**WORK INSTRUCTION**
Everything in the listing below has to be repeated exactly, except the pictures.

**DATA EXCERPTS**
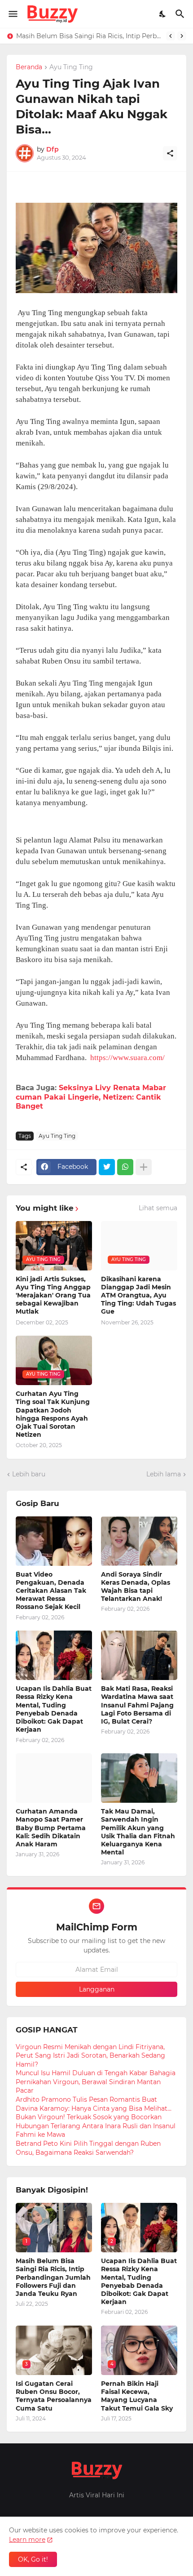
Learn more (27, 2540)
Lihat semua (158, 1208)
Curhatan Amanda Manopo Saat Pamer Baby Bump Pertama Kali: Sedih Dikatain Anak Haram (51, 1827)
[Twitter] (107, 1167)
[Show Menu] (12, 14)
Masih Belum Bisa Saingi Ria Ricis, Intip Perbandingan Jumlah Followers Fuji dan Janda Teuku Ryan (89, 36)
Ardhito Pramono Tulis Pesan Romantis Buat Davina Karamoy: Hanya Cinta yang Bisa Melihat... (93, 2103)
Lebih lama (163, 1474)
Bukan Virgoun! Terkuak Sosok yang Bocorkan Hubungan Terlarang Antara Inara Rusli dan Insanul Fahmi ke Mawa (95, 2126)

**SOLUTION FOR THIS PROBLEM**
Learn more (27, 2540)
Lihat semua (158, 1208)
Curhatan Amanda Manopo Saat Pamer Baby Bump Pertama Kali: Sedih Dikatain Anak Haram (51, 1827)
[Twitter] (107, 1167)
[Show Menu] (12, 14)
Masih Belum Bisa Saingi Ria Ricis, Intip Perbandingan Jumlah Followers Fuji dan Janda Teuku Ryan (89, 36)
Ardhito Pramono Tulis Pesan Romantis Buat Davina Karamoy: Hanya Cinta yang Bisa Melihat... (93, 2103)
Lebih lama (163, 1474)
Bukan Virgoun! Terkuak Sosok yang Bocorkan Hubungan Terlarang Antara Inara Rusli dan Insanul Fahmi ke Mawa (95, 2126)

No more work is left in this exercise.